Thursday 1 August 2013

A One-Eyed View of Racing – Revenues Up and Costs Down

Throughout my consulting career I always made sure that clients worked hard to concentrate on both sides of the business equation – put in place the strategies and innovations to grow sustainable revenues while doing everything possible to reduce costs in a similarly sustainable manner. Incredibly, I often found many clients would only concentrate on one half of this equation, and I termed it the “one-eyed view of the world”.

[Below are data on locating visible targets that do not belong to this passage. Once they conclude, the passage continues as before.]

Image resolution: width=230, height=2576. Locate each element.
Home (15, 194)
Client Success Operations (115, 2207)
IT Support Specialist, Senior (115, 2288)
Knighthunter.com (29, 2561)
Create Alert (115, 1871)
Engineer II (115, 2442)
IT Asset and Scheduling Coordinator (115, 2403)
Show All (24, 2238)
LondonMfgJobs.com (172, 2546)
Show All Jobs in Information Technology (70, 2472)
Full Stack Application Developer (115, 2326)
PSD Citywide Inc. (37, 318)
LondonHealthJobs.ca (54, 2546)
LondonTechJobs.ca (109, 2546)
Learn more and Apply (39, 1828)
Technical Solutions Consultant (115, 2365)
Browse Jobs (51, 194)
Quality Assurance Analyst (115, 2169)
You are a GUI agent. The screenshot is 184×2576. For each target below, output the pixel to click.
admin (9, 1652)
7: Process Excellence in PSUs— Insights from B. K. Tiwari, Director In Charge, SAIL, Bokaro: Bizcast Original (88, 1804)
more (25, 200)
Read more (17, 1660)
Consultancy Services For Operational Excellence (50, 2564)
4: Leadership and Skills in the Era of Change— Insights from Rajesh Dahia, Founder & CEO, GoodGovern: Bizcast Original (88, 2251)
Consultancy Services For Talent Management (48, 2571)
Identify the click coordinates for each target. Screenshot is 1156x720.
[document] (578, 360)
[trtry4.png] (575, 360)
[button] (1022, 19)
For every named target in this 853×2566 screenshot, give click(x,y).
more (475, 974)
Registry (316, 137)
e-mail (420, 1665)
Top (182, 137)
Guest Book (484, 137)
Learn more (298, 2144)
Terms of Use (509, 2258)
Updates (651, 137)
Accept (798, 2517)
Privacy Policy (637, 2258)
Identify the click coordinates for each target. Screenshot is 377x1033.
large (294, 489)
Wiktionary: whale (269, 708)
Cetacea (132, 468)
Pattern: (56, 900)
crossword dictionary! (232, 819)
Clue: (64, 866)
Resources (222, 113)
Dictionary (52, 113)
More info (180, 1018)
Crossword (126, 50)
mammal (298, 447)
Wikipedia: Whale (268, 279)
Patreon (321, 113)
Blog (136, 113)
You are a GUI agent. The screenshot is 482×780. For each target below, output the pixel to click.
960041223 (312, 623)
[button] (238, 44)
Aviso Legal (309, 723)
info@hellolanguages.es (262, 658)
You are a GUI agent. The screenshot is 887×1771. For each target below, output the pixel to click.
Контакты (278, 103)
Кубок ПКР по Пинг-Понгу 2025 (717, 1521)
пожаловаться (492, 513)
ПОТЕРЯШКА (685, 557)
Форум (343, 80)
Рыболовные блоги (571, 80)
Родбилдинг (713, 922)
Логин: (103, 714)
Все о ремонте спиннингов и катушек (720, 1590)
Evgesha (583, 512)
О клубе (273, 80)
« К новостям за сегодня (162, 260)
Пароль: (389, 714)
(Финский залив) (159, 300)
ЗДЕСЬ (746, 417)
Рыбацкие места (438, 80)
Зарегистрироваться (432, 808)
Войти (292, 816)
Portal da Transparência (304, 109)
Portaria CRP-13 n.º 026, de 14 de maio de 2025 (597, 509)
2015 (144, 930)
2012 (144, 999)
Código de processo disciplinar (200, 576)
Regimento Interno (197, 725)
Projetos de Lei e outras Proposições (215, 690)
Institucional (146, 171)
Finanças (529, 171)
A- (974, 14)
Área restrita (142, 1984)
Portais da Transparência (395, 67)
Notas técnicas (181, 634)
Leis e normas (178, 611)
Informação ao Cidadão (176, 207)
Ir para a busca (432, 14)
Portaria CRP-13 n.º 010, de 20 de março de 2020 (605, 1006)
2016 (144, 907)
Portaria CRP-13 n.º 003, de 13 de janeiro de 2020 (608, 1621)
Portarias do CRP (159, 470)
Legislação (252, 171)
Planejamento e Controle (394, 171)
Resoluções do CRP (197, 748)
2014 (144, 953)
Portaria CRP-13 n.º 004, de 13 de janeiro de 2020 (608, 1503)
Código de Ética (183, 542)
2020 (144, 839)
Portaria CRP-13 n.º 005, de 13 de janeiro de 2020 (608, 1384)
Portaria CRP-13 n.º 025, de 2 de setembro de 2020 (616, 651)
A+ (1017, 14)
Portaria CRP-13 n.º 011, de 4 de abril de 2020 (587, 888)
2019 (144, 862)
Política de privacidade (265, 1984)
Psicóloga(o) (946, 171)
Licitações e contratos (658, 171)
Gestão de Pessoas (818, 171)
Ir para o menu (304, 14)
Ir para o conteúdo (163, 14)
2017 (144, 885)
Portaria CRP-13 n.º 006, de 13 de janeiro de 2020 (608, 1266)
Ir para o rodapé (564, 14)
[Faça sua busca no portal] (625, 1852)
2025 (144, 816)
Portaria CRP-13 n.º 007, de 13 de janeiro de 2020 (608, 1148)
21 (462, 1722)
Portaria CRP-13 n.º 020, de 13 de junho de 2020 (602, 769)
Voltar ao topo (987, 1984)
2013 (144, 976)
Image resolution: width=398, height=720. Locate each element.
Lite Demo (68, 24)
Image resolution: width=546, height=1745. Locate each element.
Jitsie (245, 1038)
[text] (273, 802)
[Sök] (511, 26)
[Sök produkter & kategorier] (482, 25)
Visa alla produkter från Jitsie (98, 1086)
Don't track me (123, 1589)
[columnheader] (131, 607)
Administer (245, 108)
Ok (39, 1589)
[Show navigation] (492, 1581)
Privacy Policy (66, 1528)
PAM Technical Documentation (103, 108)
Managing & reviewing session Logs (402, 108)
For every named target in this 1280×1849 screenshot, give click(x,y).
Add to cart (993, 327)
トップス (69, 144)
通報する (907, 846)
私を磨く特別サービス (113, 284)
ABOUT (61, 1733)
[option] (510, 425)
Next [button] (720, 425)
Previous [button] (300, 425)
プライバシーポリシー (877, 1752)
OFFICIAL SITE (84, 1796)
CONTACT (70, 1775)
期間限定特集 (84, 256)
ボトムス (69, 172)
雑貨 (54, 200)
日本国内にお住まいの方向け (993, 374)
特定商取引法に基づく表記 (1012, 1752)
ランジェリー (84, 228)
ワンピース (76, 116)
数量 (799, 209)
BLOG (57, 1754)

I don’t know why, but I read two things recently about racing that made me twitchy and, if I’m honest about it, somewhat irritable. Racing quite rightly is determined to increase its slice of the sports and betting pie and grow overall revenue so that more money flows into the sport. For owners, the big worry is that not enough comes back to us through prize-money. And yet the sport doesn’t really seem to concentrate on the cost base. Indeed, from an owner’s perspective, I think we are often seen as a cash cow, there to be well and truly milked. So what irritated me?

I noticed that on 20th July Haydock Park was (in its own words) “turning itself into a House of Fun”, with a “fantastic summer’s night of action-packed racing and live music”. Well, the “action-packed racing” was an exceptionally dreary card with only 37 runners and most of the fields not big enough to allow each-way betting. Madness topped the bill. Maximum ticket prices were £60 and, amazingly, 19,000 people turned up, thereby generating revenues well north of £1m. Win prize-money on four of the races was less than £3,000. Doubtless everyone who paid a premium price loved the music, and it has put a lot of money into the racecourse’s coffers. But as owners, will we see any of it? Great that revenue was up, but the racing was awful. If Haydock Park is first and foremost a racecourse rather than a music venue, how do we gain anything from it? Don’t get me wrong – I’m very much in favour of using racing’s assets in a way that maximises revenue, but there must be a risk that the main experience and its raison d’être is diminished. If so, Madness.

Secondly, in the latest Owner & Breeder magazine, I read about Noel Chance retiring. Great trainer, two Gold Cup winners. Jamie Snowden is now in one of his former yards, Folly House. Noel said of being a trainer, “It’s a wonderful life. I never had a bob, but I didn’t eat in a bad restaurant or stay in a bad hotel. It’s a surreal existence training racehorses. You’re dealing in vast amounts of money belonging to other people, and you tend to lose touch with reality to a certain extent. You tend to lose the value of money, particularly when it is other people’s” (my emphasis). It is that line that irritated me.

In Owners for Owners, we’ve gone out of our way to find trainers that we admire, respect and trust. So the comments I am about to make do not apply to them. They wouldn’t be on our roster if they did.

But I do think that racing authorities, many trainers and agents most definitely do not think enough about the cost base and forget that they should be husbanding owners’ hard-earned cash and doing everything possible not to waste it. At the moment, the average return on owning is less than 20%, i.e. 20p in the pound, which is a fraction of what we find in many other countries. And yet racing only really concentrates on trying to take revenues up. Maybe it should also concentrate on bringing costs down. Lots of ways of doing that: simplify the administration; rationalise the charges; avoid wasteful multiple entries; share the transport (not charging 100% for each horse when there is more than one in a box); cap training fees (they can range anywhere from £30 to £70 per day, and yet staff costs are relatively constant); refuse to bid up sales prices to ridiculous levels (aided and abetted by the agents who love the buzz of buying the top lots); making sure there is no luck money or hidden kickbacks; and avoiding bottom-of-the-barrel syndicates that double or treble the value of horses they have bought cheaply and passed on to naïve and gullible owners.

A bit of a rant, that. I did say I was irritated. I think I should discuss all this with The Curmudgeon who has been in hiding recently. I’ll find out his views over a few pints of Donnington’s fine ales here in the Cotswolds.